Electrifying the future
For mass electrification to work, Ong cautions, Australia will need to embrace technological and policy changes.
“I think, while Saul and others are looking at it from an overview perspective — and it’s a good education and selling point to the general community and the society — there still needs to be a lot of work behind the scenes from the engineers in terms of the technology side of it, to ensure that it’s a robust way forward,” she says.
“We’re changing basically from a generating energy model to a disparate model, which means there’s issues with back feeding, back into the grid and things like this. So, that really needs to be addressed.”
Griffith is confident, however, that the grid can be brought up to speed.
“There is enormous overhead in the existing grid,” he says.
“The distribution transformers are only operating at about 30 per cent of the capacity. The total amount of kilowatts you can deliver to an individual house in Australia is 10 to 20. The total average year-round low — 24 hours a day, seven days a week — is 3 to 4 kW for an average Australian house. So you can see there’s a lot of headroom in the distribution grid.”
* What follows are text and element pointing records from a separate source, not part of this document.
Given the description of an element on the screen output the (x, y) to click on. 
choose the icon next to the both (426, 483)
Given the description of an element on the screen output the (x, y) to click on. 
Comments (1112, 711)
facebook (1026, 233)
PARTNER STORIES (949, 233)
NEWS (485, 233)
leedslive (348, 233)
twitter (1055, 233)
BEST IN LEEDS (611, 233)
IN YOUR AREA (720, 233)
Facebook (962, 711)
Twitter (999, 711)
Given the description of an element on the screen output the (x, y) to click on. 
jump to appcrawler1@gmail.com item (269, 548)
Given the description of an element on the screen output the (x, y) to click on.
That will mean upgrades, he says, but these can be made.
“Yes, there will need to be a few upgrades in that distribution system. Yes, we will need more transmission, but largely to connect new and large renewable things. Can we do that in the next decade? Absolutely, and it could be a nation-building project,” he says.
In Griffith’s view the end goal is worth the effort now.
“By about 2024, if you [consumer] can finance the upfront cost, it’s going to be cheaper to own and to operate all electrical things. So there’s a small period now where, if the government was subsidising it, we’d be building capacity, we’d be training tradies so they can do the jobs, and then we would be poised to go the fastest at hitting our climate goals and in saving money for households.”